▸ **PROBLEM STATEMENT**
Rewrite the material from its start through the line containing "pyautogui.click(x=374, y=30)", changing "Login" to "Sign In" and leaving the rest as is.

────────────────────

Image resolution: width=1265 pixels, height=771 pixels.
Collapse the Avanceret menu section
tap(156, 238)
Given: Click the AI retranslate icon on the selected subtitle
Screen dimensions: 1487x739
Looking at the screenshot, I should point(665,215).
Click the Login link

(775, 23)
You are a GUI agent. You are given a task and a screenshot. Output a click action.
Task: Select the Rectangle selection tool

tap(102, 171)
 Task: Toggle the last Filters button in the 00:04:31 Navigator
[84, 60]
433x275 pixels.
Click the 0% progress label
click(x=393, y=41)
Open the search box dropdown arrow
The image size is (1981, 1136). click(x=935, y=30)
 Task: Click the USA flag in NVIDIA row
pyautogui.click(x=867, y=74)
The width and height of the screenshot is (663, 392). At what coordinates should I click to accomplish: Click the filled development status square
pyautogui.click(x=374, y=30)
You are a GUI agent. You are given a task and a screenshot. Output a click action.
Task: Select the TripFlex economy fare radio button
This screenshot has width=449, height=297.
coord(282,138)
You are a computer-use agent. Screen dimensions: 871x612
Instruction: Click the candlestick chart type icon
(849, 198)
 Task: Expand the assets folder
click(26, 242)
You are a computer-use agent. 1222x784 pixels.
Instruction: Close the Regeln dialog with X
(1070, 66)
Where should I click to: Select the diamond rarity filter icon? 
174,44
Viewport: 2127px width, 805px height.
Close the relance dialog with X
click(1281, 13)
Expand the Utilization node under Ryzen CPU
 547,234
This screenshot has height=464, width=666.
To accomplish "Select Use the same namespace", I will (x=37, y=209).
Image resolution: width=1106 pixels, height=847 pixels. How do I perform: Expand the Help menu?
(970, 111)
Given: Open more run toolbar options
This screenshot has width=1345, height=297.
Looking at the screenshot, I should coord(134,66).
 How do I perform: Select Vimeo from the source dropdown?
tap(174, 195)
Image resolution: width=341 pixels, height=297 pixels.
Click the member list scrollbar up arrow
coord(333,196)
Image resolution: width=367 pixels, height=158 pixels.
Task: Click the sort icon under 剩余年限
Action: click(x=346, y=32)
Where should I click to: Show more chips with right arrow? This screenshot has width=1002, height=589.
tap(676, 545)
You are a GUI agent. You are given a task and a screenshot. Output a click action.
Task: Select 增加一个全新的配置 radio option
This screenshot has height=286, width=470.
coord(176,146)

────────────────────

▸ **FULL ANSWER**
Image resolution: width=1265 pixels, height=771 pixels.
Collapse the Avanceret menu section
tap(156, 238)
Given: Click the AI retranslate icon on the selected subtitle
Screen dimensions: 1487x739
Looking at the screenshot, I should point(665,215).
Click the Sign In link

(775, 23)
You are a GUI agent. You are given a task and a screenshot. Output a click action.
Task: Select the Rectangle selection tool

tap(102, 171)
 Task: Toggle the last Filters button in the 00:04:31 Navigator
[84, 60]
433x275 pixels.
Click the 0% progress label
click(x=393, y=41)
Open the search box dropdown arrow
The image size is (1981, 1136). click(x=935, y=30)
 Task: Click the USA flag in NVIDIA row
pyautogui.click(x=867, y=74)
The width and height of the screenshot is (663, 392). At what coordinates should I click to accomplish: Click the filled development status square
pyautogui.click(x=374, y=30)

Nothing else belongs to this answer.